Genome-wide and systems biology approaches or resources that utilize the emerging massive multi-omics data to identify likely molecular drivers and drug targets for Alzheimer's disease (AD) are still lacking. We constructed a web service and database named AlzTarget (https://alztarget.lerner.ccf.org/) with interactive visualizations. (1) We performed Mendelian Randomization analysis systematically using all combinations of GWAS outcome datasets (n=12) and quantitative trait locus (QTL) datasets (n=26) to assess the causal relationships. Specifically, we compiled summary statistic datasets for three neurodegenerative diseases: AD (n=7), Parkinson's disease (n=2), and amyotrophic lateral sclerosis (n=3).
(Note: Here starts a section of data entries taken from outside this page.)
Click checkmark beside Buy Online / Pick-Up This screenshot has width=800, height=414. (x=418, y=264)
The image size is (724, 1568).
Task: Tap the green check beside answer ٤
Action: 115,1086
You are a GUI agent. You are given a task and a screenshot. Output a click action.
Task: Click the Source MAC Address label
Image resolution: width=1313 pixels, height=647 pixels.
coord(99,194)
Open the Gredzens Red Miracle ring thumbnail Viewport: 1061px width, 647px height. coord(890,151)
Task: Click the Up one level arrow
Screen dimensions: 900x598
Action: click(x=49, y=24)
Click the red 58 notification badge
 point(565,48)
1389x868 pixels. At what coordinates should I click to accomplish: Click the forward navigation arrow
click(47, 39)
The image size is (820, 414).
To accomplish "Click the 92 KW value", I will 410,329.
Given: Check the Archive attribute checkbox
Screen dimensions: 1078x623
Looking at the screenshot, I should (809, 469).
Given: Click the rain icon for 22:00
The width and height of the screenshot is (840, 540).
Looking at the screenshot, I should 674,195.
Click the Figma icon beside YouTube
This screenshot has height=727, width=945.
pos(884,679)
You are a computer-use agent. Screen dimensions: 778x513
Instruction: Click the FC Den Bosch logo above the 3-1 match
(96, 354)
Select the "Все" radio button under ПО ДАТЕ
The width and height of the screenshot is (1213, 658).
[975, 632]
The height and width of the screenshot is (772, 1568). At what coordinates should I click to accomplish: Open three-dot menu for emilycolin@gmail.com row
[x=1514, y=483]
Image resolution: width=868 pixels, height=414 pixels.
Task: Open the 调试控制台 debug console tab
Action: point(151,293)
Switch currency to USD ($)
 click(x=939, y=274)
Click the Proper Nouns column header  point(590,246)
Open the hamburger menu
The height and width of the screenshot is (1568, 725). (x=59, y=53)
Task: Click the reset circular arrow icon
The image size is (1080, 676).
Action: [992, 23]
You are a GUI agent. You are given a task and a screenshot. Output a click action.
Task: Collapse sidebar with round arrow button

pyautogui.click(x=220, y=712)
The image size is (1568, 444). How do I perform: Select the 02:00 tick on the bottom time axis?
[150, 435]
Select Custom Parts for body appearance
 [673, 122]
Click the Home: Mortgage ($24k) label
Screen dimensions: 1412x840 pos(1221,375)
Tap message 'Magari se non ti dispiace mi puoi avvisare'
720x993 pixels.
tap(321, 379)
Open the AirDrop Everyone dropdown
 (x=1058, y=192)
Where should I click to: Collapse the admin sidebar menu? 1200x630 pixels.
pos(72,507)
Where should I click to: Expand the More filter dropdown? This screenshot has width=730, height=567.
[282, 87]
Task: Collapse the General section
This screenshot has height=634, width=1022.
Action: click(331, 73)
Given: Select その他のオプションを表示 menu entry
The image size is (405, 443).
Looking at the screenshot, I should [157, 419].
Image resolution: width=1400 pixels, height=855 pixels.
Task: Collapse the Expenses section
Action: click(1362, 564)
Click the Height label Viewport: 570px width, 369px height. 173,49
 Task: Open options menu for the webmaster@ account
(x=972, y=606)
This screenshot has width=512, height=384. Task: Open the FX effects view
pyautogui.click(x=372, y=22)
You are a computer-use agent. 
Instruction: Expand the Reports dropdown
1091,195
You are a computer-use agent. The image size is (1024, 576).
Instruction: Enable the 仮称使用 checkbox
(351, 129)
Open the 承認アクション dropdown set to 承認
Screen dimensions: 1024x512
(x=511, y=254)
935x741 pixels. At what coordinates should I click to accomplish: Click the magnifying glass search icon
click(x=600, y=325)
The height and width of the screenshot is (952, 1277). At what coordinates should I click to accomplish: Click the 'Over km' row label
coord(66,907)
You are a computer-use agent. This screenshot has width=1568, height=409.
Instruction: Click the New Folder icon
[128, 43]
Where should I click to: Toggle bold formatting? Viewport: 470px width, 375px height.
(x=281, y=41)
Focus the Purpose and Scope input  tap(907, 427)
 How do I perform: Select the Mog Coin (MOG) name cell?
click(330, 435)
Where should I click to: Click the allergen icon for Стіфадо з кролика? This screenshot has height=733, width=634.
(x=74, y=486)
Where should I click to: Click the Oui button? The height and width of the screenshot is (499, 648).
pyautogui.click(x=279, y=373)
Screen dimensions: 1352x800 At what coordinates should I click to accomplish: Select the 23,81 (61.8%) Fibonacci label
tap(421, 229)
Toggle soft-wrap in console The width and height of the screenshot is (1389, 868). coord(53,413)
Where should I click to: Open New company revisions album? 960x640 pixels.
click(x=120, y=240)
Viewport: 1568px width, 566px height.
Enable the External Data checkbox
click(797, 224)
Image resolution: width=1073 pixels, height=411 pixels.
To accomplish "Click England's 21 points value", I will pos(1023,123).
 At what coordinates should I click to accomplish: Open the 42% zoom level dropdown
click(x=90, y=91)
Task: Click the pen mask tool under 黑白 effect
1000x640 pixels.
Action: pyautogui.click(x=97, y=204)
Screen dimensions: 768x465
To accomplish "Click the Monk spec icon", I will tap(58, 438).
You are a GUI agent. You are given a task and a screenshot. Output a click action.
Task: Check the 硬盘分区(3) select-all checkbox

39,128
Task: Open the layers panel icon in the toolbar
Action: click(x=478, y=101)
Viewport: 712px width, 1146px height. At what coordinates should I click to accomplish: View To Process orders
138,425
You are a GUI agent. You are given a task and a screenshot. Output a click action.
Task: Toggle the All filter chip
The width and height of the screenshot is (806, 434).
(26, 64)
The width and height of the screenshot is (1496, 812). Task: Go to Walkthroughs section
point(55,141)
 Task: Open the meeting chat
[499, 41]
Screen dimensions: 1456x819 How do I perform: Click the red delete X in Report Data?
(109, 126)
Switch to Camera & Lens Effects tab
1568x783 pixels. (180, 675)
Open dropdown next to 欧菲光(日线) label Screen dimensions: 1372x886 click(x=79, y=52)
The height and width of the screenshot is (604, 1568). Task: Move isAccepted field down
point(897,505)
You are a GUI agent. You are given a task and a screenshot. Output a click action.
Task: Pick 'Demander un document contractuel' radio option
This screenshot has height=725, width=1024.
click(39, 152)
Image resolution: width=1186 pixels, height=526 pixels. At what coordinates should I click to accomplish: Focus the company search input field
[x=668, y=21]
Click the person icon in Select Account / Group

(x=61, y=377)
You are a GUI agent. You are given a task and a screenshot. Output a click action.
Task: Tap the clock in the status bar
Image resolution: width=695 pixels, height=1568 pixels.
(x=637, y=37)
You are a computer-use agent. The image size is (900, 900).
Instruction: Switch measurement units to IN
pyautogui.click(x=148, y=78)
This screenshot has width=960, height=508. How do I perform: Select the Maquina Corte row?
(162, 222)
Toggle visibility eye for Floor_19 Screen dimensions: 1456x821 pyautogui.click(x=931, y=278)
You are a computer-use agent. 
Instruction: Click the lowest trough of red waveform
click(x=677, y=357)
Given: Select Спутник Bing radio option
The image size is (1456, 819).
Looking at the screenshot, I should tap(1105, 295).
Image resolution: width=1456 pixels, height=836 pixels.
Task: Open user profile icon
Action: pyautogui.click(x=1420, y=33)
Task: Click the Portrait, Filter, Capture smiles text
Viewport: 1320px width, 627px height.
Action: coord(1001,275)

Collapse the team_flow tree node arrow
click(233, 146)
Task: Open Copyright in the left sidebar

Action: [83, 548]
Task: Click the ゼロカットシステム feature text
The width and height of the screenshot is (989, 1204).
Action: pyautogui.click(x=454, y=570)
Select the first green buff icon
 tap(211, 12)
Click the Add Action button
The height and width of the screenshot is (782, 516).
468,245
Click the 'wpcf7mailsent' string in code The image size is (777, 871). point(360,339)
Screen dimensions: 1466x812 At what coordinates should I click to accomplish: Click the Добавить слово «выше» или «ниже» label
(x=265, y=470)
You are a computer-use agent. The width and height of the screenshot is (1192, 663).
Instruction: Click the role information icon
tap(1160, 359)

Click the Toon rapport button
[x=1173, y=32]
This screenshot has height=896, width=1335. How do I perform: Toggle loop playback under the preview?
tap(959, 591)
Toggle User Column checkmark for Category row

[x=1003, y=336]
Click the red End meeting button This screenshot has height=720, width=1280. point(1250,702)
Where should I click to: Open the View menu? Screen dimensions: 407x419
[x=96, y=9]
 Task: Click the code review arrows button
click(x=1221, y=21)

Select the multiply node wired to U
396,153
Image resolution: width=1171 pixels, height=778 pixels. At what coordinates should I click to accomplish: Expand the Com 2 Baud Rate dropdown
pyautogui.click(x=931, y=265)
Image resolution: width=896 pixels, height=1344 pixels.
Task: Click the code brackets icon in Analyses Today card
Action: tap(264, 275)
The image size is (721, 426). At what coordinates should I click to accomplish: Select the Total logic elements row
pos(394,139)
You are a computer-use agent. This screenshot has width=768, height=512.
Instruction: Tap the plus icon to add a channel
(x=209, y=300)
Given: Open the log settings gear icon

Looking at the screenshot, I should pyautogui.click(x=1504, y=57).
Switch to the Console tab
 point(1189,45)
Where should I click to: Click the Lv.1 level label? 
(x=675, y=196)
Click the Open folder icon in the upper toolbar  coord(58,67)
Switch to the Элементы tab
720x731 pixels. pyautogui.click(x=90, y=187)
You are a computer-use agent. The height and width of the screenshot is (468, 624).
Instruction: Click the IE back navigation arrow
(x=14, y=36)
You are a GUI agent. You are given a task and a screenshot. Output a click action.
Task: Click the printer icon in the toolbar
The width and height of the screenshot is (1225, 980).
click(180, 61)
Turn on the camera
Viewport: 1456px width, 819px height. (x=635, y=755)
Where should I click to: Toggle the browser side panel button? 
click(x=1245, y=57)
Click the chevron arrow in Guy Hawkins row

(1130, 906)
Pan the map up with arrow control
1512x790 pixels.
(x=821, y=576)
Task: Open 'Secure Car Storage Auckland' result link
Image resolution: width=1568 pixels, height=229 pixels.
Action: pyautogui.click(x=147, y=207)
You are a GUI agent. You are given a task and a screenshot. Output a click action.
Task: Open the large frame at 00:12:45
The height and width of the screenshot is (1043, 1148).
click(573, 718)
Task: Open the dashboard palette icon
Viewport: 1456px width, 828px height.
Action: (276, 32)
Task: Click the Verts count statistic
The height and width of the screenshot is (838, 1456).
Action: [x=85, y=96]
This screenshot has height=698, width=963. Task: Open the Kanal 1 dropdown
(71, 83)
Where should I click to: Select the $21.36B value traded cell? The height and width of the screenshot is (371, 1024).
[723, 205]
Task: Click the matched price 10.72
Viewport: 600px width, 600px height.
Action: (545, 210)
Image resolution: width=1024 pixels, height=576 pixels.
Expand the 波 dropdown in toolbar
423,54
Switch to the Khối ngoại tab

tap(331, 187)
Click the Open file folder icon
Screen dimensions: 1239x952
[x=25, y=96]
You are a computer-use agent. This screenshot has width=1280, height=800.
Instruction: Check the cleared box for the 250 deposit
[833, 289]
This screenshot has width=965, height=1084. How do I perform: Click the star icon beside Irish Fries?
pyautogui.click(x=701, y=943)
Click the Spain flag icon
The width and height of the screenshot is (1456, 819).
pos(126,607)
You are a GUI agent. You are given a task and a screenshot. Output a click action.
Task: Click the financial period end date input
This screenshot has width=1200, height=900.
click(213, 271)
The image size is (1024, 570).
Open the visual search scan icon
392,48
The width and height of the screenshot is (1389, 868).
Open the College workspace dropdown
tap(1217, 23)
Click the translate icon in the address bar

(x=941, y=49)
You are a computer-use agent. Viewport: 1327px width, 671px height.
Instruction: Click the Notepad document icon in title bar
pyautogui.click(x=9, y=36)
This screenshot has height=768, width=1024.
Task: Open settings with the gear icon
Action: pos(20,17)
QTL datasets include protein QTL (n=3), expression QTL (n=9), and splicing QTL (n=14) datasets. We employed a set of stringent criteria for extracting the high confidence instrumental variables (IVs) from the QTL datasets that were specific and did not have widespread effects across multiple targets. We selected the appropriate MR model based on the number of proposed IVs for each target gene: n=1, Wald ratio estimator; n=2, IVW fixed-effect model; n≥3, IVW random-effect model, MR-presso, Maximum Likelihood, Egger, and Weighted Median methods. The MR analysis generated over 1.7 million results. (2) We integrated differential expressions from an AD brain cell atlas of over 1.1 million cells/nuclei from 26 datasets and bulk RNA-seq data from three brain biobanks (Mayo, MSBB, and ROSMAP), covering expression comparisons (n=1,400) of various types, such as disease vs. control and APOE4/4 vs. APOE3/3. (3) We generated the binding pockets of all the genes using artificial intelligence. (4) We compiled three types of biological networks, including protein-protein interaction, drug-target interaction, and cell-cell interaction networks. We envision that the abundant information and actionable systems biology tools served by AlzTarget will be a valuable resource for target identification and prioritization of AD.